Thursday, March 8th, 2007

Many people wake up in the morning with their heads in a twist. First thing, our minds begin churning with anxiety and to-do lists. If you wake up in this condition, you have lost a wonderful opportunity to wake up to the world, aka Self-realize.

Waking up correctly is a crucial aspect of Tantrik practice. The moments between sleep and rising are a sandhi. Sandhi (pronounced “sund-hee.”) is a dynamic opening, or a dynamic juncture between the manifest and the unmanifest. All Tantrik practice teaches us to recognize and live from within this infinite, spacious moment.

Did you ever notice that true dreams, or transmission dreams, occur more frequently in the early morning hours? This is because we are already leaving the state of deep sleep. During the moments between deep sleep and waking up, we are less prey to our limiting fixations, those that squeeze our awareness down to a narrow View. Some of us are actually more awake during this time than when we are supposedly awake.

As we begin to come to consciousness, the “sandhi effect” is still with us. We can use this moment to experience and explore greater spaciousness and a larger View.

First, it is important to recognize this moment. Before you go to sleep, set the intention that immediately when you begin to wake up, you are going to remember to pause and become more aware of your condition.

The initial step in any practice involving sandhi is to slow down your normal rush forward and train yourself to recognize when a moment of spaciousness becomes available to your gross senses.

For instance, the most famous sandhi is the small gap or suspension of the breath at the end of every exhale and the apex of every inhale. We breath in and out more than 26,000 times a day, but many people never notice that the natural breath contains these two moments. Even when given the instruction to pay attention to these natural turning points of the breath, many people are not able to discern them for quite some time.

In a similar way, it may take you a few mornings, or even months, before you are able to recognize that before your mind begins churning, there is a moment or moments during which you can discern and experience relative spaciousness and quiet.
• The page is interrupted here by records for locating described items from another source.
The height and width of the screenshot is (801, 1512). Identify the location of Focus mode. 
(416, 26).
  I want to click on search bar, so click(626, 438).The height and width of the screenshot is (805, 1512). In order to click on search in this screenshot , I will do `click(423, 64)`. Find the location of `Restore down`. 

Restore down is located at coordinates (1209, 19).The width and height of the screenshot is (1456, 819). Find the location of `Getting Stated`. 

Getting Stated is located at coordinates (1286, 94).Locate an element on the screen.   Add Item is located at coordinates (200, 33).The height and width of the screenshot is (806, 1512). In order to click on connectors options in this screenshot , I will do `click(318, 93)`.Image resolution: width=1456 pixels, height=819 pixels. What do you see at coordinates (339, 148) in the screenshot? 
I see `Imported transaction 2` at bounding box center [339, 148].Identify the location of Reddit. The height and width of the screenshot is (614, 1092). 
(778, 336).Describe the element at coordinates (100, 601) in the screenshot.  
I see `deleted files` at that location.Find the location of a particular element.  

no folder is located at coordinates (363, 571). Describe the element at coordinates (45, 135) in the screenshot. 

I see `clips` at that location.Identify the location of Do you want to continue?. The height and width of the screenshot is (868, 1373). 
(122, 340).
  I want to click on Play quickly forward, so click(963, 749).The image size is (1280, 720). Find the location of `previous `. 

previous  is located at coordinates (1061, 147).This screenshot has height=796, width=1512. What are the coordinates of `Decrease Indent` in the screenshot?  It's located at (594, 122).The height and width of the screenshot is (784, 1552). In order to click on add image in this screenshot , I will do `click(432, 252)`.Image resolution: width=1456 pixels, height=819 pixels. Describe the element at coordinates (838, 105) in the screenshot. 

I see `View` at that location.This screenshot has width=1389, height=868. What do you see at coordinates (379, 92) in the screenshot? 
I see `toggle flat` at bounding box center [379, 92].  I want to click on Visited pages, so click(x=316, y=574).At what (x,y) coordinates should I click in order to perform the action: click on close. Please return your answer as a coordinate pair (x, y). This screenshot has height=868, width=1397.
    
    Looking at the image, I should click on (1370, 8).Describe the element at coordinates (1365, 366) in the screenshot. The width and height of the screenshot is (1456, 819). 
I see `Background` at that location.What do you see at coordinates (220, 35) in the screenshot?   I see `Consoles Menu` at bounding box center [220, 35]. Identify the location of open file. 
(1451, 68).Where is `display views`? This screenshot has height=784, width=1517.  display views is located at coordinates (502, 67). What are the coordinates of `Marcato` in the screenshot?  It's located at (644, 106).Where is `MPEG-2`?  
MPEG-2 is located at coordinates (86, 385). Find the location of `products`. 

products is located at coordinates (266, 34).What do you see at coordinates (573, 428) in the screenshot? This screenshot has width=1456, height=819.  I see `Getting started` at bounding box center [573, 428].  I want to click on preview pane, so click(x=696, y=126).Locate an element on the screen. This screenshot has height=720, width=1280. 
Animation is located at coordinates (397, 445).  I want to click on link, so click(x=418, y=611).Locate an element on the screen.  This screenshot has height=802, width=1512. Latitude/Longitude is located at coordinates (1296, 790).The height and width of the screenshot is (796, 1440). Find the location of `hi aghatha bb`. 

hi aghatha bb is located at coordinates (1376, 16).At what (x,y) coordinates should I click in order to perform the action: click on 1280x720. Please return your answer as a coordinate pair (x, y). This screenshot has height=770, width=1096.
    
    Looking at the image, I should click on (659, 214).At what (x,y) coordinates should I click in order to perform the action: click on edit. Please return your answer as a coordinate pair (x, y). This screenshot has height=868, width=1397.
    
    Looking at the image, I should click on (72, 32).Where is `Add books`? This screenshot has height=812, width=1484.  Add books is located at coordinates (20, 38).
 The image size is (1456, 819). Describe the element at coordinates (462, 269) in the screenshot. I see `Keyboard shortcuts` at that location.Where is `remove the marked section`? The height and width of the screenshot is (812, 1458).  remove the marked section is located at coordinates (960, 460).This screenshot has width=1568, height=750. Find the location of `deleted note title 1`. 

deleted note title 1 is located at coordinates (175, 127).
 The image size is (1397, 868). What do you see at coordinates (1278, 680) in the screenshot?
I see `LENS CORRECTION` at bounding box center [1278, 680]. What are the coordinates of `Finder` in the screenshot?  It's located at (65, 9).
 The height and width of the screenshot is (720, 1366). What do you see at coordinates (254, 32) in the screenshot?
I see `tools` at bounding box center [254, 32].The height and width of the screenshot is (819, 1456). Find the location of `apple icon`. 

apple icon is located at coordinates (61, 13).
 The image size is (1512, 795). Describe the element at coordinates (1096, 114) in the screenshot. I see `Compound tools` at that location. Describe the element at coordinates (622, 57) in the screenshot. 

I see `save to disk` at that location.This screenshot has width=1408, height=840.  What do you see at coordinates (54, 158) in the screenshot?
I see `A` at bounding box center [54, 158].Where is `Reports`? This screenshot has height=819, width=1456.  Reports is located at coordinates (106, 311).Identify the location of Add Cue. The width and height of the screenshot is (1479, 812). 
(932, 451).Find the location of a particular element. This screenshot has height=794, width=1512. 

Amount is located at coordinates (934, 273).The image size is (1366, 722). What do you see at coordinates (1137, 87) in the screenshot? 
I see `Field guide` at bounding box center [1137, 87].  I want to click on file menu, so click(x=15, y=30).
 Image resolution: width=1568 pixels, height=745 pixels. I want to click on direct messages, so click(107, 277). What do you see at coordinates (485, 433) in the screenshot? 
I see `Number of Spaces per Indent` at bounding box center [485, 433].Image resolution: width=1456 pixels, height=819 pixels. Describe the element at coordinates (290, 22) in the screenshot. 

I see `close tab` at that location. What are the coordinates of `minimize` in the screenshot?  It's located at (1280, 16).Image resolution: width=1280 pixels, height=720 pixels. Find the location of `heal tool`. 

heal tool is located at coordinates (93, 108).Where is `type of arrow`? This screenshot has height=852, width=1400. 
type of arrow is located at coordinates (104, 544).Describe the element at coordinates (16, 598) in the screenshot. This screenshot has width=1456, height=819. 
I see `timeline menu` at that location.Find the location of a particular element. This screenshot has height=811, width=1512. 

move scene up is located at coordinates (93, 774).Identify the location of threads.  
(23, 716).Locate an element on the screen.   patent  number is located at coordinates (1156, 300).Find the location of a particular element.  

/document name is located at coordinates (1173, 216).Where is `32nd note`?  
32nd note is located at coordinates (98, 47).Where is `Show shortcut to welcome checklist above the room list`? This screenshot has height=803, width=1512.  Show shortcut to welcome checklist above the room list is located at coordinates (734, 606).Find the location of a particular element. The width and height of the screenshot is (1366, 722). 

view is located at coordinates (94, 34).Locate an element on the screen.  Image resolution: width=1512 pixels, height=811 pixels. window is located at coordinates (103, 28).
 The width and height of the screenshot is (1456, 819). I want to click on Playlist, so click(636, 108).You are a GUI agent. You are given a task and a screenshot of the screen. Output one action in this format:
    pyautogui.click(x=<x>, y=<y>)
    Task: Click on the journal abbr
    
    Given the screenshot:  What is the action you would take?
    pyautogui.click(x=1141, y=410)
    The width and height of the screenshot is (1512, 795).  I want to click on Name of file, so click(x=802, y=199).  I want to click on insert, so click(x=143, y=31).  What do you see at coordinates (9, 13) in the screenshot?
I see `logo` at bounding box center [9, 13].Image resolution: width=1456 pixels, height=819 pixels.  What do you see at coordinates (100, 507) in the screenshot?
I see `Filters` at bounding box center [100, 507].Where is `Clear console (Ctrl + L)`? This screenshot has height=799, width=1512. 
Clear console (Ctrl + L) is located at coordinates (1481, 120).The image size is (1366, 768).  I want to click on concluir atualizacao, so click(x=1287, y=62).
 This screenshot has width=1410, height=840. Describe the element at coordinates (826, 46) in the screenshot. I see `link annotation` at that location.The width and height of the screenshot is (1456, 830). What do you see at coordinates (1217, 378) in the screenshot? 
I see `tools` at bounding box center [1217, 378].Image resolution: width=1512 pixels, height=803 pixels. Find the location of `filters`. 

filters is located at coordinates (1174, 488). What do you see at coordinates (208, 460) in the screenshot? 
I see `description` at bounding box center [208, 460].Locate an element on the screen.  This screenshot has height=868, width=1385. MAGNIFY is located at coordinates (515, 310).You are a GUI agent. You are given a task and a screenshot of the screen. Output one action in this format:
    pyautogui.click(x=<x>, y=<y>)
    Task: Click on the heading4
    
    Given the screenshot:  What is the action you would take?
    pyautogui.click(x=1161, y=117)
Of course, it may also be true that your mind has been churning all night due to imbalances in the doshas. If this is your situation, you can still undertake this practice, but you will not be able to fully enjoy it until you address the doshic imbalance through changes to your diet and lifestyle, perhaps with the assistance of a holistic doctor. In any case, the practice itself will contribute to you regaining balance.

Here is the practice.

Set the intention before you go to sleep, that immediately when you wake up, you will remember that you are going to pause and become more aware of your condition.

When you first become aware of awaking, do not move or open your eyes. This is very important.

If you are able to “taste” a condition of greater spaciousness in this moment, great. If not, you can do the practice in any case, and this will interrupt your normal routine of churning mind and have a benefit.

This next instruction is one whose precise meaning for you will have to be discovered through practice. Instead of focusing on your problems, or busy day, or anticipations, REACH OUT. This is the crucial point.

Reach out and connect to your teachers.

Reach out and connect to the Jagad Gurus and wisdom beings of your tradition.

Or simply reach out to discover a greater sense of spaciousness and presence.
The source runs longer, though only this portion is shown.